Human-Centric Anomaly Detection in Surveillance Videos Using YOLO-World and Spatio-Temporal Deep Learning
2510.22056v1
cs.CV, cs.AI, I.2.10; I.4.9; I.2.6
2025-10-29
Авторы:
Mohammad Ali Etemadi Naeen, Hoda Mohammadzade, Saeed Bagheri Shouraki
Abstract
Anomaly detection in surveillance videos remains a challenging task due to
the diversity of abnormal events, class imbalance, and scene-dependent visual
clutter. To address these issues, we propose a robust deep learning framework
that integrates human-centric preprocessing with spatio-temporal modeling for
multi-class anomaly classification. Our pipeline begins by applying YOLO-World
- an open-vocabulary vision-language detector - to identify human instances in
raw video clips, followed by ByteTrack for consistent identity-aware tracking.

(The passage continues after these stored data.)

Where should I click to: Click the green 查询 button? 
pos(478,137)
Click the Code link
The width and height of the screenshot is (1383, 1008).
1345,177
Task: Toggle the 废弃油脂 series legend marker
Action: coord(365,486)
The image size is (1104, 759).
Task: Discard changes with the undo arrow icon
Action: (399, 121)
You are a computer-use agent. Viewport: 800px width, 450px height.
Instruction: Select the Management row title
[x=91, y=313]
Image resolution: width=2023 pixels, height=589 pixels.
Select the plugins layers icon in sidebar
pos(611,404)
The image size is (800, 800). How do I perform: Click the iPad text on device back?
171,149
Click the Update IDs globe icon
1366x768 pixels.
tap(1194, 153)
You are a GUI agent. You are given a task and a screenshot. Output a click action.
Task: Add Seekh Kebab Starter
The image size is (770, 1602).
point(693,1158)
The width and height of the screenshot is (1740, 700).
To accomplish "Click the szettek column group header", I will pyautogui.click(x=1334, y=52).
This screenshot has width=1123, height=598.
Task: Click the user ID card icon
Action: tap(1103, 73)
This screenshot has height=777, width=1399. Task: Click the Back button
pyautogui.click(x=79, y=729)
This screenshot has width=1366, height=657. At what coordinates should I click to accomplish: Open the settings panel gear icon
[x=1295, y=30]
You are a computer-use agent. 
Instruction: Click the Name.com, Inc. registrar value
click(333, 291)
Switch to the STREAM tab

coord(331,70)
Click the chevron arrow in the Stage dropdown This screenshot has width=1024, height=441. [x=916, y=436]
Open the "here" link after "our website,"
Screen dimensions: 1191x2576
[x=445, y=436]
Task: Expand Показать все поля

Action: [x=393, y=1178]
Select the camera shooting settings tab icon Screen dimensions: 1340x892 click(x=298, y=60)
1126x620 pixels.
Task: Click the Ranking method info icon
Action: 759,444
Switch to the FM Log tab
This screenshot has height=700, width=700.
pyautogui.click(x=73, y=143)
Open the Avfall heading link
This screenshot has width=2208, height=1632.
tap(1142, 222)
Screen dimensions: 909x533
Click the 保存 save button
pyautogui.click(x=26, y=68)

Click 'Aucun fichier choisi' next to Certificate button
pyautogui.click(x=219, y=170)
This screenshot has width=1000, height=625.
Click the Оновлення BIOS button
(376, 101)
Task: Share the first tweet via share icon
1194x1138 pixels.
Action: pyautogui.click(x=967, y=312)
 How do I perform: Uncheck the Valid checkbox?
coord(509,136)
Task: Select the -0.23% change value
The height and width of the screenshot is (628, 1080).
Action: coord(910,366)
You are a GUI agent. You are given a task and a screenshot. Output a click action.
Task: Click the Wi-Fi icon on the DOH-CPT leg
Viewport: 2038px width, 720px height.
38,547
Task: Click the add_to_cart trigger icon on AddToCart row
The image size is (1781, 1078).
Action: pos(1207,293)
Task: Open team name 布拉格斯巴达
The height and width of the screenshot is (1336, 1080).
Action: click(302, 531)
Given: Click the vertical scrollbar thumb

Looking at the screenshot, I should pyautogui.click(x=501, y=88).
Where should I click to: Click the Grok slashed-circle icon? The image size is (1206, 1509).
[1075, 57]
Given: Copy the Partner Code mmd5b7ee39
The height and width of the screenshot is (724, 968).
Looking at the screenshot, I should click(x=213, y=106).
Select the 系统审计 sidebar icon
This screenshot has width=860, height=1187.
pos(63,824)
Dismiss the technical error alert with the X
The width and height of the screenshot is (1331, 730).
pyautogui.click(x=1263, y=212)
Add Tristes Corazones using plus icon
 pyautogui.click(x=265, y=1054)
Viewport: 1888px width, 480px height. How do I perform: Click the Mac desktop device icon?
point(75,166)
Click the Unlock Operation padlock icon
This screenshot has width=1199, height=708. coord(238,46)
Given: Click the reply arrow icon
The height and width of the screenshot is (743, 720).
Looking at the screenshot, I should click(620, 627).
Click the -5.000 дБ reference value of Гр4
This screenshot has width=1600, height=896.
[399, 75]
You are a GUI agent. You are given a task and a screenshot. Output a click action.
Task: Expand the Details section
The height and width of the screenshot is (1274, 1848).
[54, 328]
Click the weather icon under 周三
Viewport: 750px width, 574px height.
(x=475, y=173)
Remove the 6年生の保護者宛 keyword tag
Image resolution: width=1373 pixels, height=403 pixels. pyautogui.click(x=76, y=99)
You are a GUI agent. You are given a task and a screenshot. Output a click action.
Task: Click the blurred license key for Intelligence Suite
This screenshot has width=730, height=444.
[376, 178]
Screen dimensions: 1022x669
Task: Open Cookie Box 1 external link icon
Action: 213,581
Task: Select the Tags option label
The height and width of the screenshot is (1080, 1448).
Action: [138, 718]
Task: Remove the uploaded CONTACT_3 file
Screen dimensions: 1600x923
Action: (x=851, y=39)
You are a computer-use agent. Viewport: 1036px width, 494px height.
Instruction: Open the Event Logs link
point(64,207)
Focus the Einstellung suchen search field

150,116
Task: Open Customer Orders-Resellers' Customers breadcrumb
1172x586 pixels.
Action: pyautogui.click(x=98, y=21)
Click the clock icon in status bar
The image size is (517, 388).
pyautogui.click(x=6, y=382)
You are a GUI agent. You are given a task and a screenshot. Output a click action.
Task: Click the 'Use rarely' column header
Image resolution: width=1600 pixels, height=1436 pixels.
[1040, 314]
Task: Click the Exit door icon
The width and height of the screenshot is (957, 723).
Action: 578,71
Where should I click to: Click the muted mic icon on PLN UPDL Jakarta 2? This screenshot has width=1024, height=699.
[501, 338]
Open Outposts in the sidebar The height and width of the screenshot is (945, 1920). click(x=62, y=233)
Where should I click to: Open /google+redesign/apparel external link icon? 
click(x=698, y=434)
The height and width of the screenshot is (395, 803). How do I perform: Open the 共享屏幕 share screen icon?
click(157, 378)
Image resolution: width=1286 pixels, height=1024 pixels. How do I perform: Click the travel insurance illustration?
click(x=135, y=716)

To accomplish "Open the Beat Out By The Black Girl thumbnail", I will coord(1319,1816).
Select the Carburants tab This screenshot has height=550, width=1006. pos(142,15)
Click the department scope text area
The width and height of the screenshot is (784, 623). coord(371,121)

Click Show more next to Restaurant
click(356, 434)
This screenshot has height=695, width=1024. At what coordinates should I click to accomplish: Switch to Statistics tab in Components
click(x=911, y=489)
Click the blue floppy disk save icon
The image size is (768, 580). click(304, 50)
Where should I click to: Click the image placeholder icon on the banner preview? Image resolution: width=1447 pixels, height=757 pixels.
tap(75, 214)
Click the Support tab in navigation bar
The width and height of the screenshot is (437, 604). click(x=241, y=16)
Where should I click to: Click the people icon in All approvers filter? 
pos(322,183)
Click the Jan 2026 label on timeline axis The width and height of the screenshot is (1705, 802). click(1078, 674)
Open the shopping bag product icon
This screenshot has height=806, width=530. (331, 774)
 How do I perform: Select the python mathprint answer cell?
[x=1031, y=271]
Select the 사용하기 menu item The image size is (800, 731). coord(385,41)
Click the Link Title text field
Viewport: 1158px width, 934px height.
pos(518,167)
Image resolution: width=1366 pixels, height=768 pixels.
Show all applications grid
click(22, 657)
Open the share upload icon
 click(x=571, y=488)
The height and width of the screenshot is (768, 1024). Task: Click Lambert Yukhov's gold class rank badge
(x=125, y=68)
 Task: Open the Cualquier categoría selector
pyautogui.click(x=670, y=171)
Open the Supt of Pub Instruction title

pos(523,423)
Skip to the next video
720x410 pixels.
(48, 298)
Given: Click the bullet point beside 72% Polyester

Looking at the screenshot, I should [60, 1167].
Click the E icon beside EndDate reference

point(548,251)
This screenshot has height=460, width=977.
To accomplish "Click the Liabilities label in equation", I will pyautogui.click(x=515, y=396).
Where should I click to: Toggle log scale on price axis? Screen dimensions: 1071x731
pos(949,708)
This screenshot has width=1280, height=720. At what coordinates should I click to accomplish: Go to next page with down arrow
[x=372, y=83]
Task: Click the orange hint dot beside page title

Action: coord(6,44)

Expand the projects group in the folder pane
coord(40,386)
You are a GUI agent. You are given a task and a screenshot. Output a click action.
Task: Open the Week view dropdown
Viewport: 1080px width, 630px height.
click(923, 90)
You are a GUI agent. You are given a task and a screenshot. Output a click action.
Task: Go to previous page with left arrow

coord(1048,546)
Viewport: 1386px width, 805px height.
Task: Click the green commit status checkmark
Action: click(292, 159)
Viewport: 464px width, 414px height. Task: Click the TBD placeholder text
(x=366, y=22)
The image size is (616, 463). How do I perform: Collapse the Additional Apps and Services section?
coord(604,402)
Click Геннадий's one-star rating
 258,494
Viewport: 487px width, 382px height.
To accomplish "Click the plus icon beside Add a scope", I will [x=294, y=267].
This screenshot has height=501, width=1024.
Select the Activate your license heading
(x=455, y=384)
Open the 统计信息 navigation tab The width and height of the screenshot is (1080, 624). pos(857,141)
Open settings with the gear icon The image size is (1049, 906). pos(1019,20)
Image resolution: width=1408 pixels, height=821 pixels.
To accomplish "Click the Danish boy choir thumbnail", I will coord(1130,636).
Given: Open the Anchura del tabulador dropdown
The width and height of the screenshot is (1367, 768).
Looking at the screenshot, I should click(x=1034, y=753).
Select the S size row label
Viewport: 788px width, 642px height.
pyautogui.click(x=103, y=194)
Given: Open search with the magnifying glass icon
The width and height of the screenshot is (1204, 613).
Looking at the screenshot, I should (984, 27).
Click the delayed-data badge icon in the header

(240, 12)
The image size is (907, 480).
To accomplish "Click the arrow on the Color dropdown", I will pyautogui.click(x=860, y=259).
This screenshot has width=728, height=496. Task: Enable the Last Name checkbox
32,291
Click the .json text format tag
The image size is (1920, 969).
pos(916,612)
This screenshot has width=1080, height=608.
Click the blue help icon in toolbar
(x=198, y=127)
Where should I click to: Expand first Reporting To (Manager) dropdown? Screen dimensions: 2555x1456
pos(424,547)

Background regions outside detected bounding boxes are suppressed via Gaussian
blurring, effectively reducing scene-specific distractions and focusing the
model on behaviorally relevant foreground content. The refined frames are then
processed by an ImageNet-pretrained InceptionV3 network for spatial feature
extraction, and temporal dynamics are captured using a bidirectional LSTM
(BiLSTM) for sequence-level classification. Evaluated on a five-class subset of
the UCF-Crime dataset (Normal, Burglary, Fighting, Arson, Explosion), our
method achieves a mean test accuracy of 92.41% across three independent trials,
with per-class F1-scores consistently exceeding 0.85. Comprehensive evaluation
metrics - including confusion matrices, ROC curves, and macro/weighted averages
- demonstrate strong generalization and resilience to class imbalance. The
results confirm that foreground-focused preprocessing significantly enhances
anomaly discrimination in real-world surveillance scenarios.